● **O QUE FAZER**: Transcreva o trecho do artigo começando em "Isto tem um" e seguindo até "e ser conciso.", trocando "ilustração" por "pintura".

● **ARTIGO**:

Isto parece um pouco contraditório, vindo de alguém que participa activamente na criação dessas forças; mas então, como batalhar ou viver com isso? Aprendendo as melodias certas, evitando os desgarranços e os excessos, criando os contextos certos. É muito mais fácil encontrar uma ervilha no meio do arroz, do que um bago específico, não? Refiro-me à neutralidade, à criação de um ambiente que permita ouvir-se o que se tem a dizer, ou seja, antes do espectáculo, vem o silêncio.
Isto tem um modo prático de ser aplicado, e tem muitas vantagens. Consideremos um logótipo: um logótipo não é uma ilustração e não nos devemos esquecer do poder de síntese que ele deve encerrar. Mais uma vez invoco a premissa de quanto mais se quer dizer, menos se diz. A forma deve ser depurada, ter o menor número de elementos possível (seja forma ou cor) e ser conciso.

● **DADOS FORNECIDOS**:
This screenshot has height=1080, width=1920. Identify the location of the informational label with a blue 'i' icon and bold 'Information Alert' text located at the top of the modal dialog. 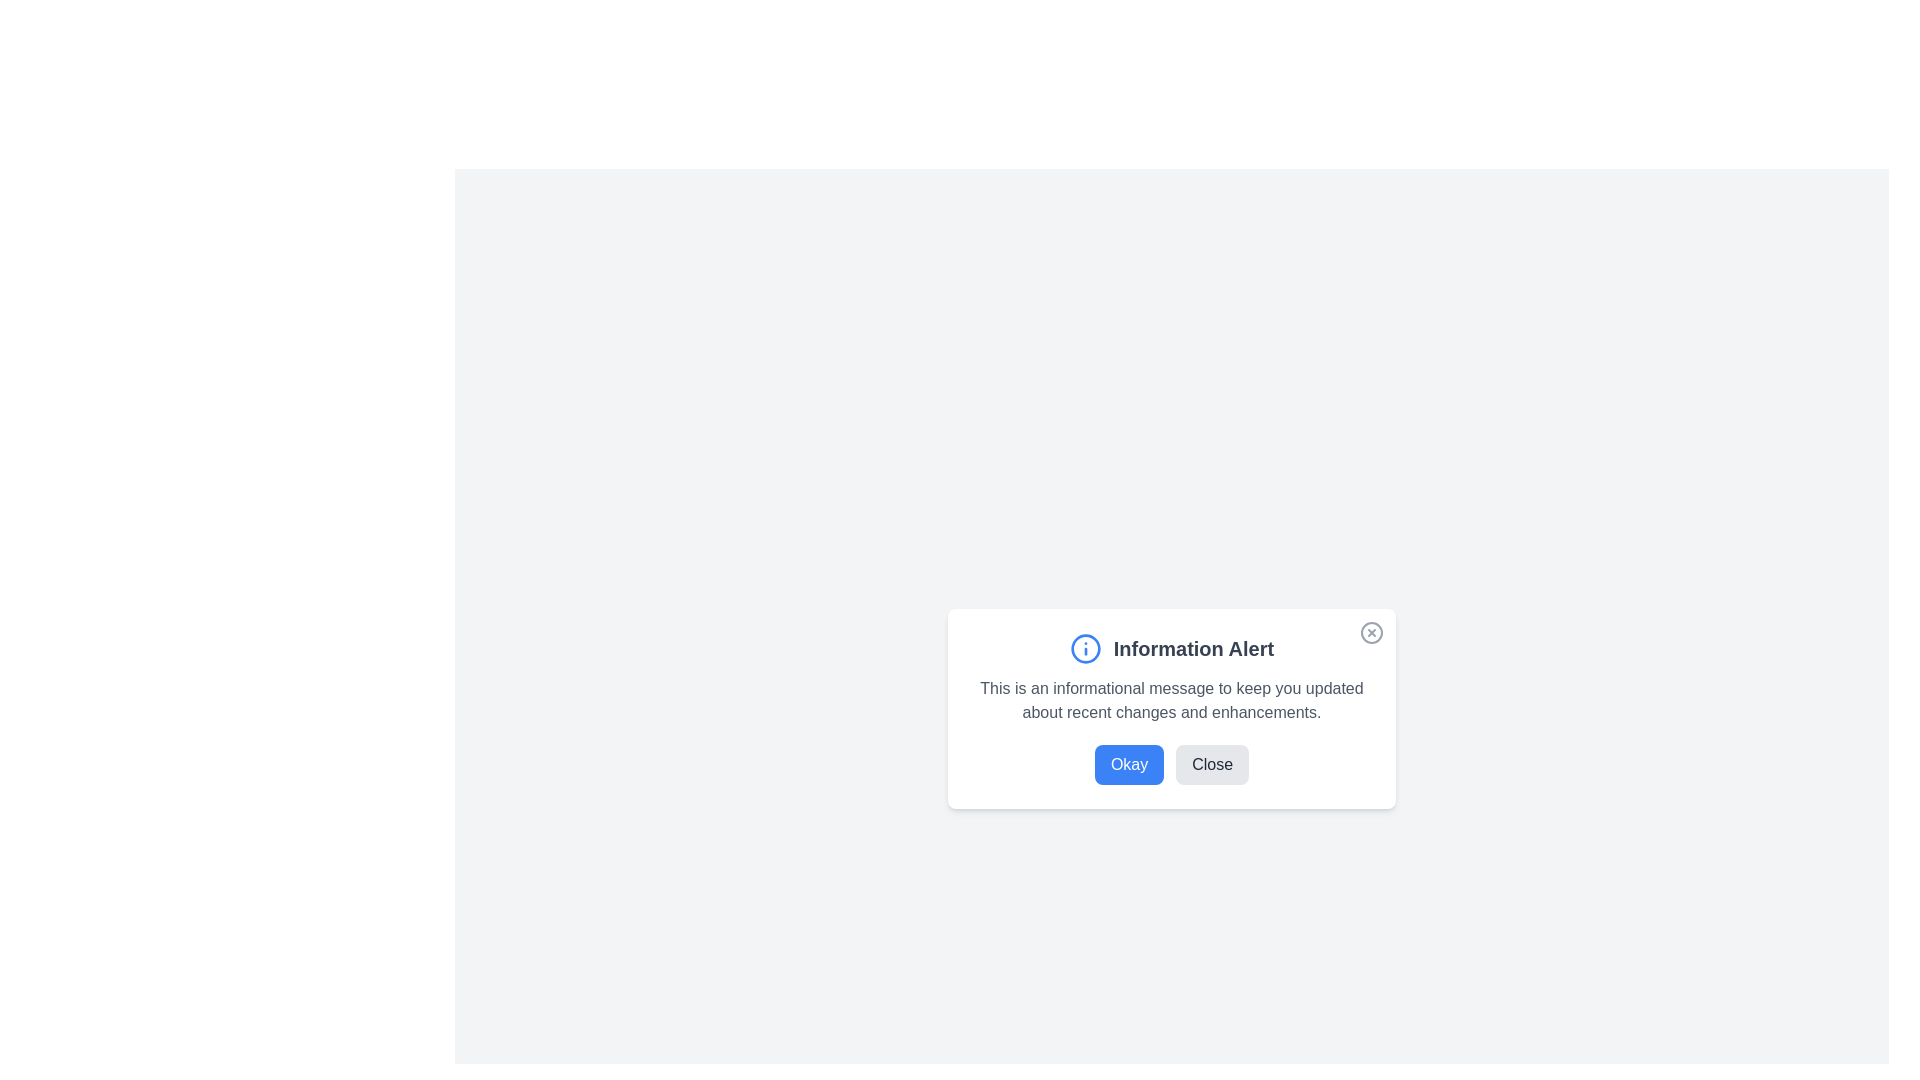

● **RESPOSTA ESCRITA**:
Isto tem um modo prático de ser aplicado, e tem muitas vantagens. Consideremos um logótipo: um logótipo não é uma pintura e não nos devemos esquecer do poder de síntese que ele deve encerrar. Mais uma vez invoco a premissa de quanto mais se quer dizer, menos se diz. A forma deve ser depurada, ter o menor número de elementos possível (seja forma ou cor) e ser conciso.